Right side. On switch, unfolds the flash. To shut the camera off, push the flash slightly towards the back an fold. The bottom has a tripod socket and a switch to open the back.

Back open.

Full zoom. It doesn't extend a lot.

Camera, pouch and shoulder strap.

Camera in pouch.

Pouch closed

Size comparison to a X 3.0.

Yashica Samurai Z2 is still big and quite heavy, it's not a compact camera properly speaking. Nevertheless it was a big success in those days and it's still sought after by collectors.

It takes sharp pictures, no doubt about that. Wide or zoom, it's sharp. It's completely automatic, but it gets it right even under difficult circumstances. So this is point and shoot at a very high level. If you can deal with its bulky body, it's a nice find.

The backup battery is often a problem, if it's empty (indicated by a blinking date) , the camera won't work properly. The X 3.0 is the easiest for a battery change. The Z cameras are more complicated, I'll explain below. I have read that on the X 4.0 the battery is solderd and very difficult to access. Do not try to change the backup battery without some basic DIY skills and understanding.what you do. It's at your own risk.

Camera apart on my work table. You have to take off the finder housing. It's 2 longer screws, keep all screws apart. There is a sliding plastic part which seems to be a dust protection.
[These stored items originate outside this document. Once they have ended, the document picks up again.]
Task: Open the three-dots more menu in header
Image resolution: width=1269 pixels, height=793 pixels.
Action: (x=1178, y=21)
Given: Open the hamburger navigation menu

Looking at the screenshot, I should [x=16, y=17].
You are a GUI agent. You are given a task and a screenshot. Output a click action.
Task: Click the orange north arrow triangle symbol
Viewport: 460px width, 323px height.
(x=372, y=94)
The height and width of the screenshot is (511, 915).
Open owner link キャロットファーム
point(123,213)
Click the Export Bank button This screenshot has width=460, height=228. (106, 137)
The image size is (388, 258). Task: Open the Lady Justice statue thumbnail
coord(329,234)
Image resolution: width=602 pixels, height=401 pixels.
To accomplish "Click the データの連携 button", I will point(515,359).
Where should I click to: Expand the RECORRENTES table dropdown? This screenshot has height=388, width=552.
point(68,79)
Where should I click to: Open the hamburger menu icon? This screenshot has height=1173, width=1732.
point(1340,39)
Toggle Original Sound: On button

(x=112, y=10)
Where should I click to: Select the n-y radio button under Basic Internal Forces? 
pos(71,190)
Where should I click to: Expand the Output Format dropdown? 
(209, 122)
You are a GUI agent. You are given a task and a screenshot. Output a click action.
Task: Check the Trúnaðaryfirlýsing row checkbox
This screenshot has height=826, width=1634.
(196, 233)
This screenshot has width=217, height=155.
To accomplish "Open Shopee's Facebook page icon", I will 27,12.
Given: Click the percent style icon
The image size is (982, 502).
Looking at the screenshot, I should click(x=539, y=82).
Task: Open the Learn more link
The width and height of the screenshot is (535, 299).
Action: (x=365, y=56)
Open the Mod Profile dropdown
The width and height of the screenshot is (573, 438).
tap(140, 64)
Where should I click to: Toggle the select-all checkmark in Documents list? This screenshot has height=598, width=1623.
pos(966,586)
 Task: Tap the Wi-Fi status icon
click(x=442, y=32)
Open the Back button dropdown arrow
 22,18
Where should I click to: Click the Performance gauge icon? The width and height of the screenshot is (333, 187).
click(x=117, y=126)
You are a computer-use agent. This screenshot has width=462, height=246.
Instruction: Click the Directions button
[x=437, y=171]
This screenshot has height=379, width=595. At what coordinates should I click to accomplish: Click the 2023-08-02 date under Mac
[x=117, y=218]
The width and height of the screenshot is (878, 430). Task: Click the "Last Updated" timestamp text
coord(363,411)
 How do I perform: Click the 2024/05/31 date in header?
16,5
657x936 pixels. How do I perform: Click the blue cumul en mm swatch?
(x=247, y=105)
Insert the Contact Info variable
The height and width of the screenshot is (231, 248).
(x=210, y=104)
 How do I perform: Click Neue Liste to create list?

Then unscrew the bottom plate, it's 2 thicker screws.

The cover has 4 screws, 2 at the bottom, one in the front housing (the hole is between the capacitor and the lens barrel) and one near the strap lug. Do not touch the capacitor! Try to wiggle the cover free, beginning at the bottom towards the back side, then wiggle towards the top, still towards the back side, then try to lift it a bit without forcing anything and keep tearing and wiggling towards the back. It will free itself with a snap.

The battery, a CR2025, is now accessible. Make a photo how it sits to remember where to put it exactly. It sits between 2 metal connectors and can be cautiously pushed towards the bottom. Pay attention not to damage the flat wires. To put the new one in, hold the inner (+) connector down with a small screwdriver and shove the battery under the outer connector. Have a look at the  LCD screen, it should be alive again and blinking should have stopped. Put back the cover, begin by inserting it into the front housing. A bit of wiggling again and it will snap back into place. Rescrew, put viewer housing and bottom plate and you are done.

If necessary, you can reset the camera via the mid roll rewind.